5. The intelligent use of the vote, and a concentrated effort to get all bikers registered.

6. Exercising the right to plead not guilty, and to a trial by jury; regardless of the personal sacrifice.

7. Total participation in peaceful protest rallys.

8. Obtaining a capable lawyer.

9. Total dedication to the cause.

The U.S. Constitution guarantees, if not encourages, every citizen’s right to protest grievances in the manner used by bikers from Connecticut. As citizens of a free country, it is our duty to legally fight for what we think is right. Our country was not founded by, or for those, who accept unjust treatment without protest.

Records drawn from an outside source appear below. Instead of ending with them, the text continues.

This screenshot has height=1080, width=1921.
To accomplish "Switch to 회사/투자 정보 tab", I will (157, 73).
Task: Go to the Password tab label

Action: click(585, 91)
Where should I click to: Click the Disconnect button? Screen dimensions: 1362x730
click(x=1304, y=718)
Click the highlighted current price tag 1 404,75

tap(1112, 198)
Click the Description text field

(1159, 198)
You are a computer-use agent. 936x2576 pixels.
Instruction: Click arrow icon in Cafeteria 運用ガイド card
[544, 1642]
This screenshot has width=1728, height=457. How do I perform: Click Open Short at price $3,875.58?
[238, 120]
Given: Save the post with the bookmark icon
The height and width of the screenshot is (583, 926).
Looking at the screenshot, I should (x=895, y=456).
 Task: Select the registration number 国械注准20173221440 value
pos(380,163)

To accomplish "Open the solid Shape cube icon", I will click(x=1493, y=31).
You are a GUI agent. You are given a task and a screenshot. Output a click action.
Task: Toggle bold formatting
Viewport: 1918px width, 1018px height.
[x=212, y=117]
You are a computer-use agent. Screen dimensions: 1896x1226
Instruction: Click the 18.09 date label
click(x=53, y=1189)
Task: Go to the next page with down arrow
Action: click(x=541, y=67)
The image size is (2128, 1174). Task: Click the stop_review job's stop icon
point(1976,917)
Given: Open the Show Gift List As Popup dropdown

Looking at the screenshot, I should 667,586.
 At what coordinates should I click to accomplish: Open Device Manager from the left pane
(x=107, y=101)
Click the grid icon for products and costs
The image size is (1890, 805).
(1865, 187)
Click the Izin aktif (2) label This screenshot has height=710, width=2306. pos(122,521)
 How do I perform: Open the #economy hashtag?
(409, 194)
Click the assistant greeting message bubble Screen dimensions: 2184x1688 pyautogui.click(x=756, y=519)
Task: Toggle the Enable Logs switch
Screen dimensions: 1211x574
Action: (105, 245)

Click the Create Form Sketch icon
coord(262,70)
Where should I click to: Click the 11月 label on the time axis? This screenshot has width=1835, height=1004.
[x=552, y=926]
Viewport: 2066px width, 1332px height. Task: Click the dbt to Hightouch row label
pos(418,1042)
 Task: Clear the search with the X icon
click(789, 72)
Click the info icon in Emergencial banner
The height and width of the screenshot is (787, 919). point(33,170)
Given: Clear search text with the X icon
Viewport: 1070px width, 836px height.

It takes dedicated leaders to be successful and it takes a lot of unsung heroes like the CMA and Huns members to apply necessary pressure each and every time it is needed, If Connecticut repeals the helmet law, it is because it was earned by a lot of dedicated, deserving, energetic, and righteous people. CC


A burning helmet symbolizes the driving force of  protest.
A large group assembled and departed for the Connecticut State Capitol from the Huns clubhouse in Bridgeport.
As any eastern rider can tell you, toll gates are everywhere. Can you imagine what would happen if everyone wanted change for a hundred?


The beautiful Capitol building resplendent with golden dome is not sacred when the people feel wronged.

Departing the Capitol one large group spread out along the turnpike.


The alarmed State Troopers, in a typical over-reaction maneuver, sets up an ineffective road block at one of the Connecticut turnpike toll stations.



A token arrest was made at the toll station road block, as Sgt. O’Keefe tries to justify Tree’s (the Hun who was arrested) rough treatment to an outraged crowd. Tree was later released ten miles down the turnpike.


A more effective road block was again set up a quarter mile beyond the toll station. It broke up the run, but stacked up traffic for over six miles.



Rogue, National President of the Huns M/C in interrogated as the State Troopers make an effort to locate the protest leader.


The law won the inning, but it looks like the bikers are winning the game. About 75 tickets were issued and half a dozen arrests were made.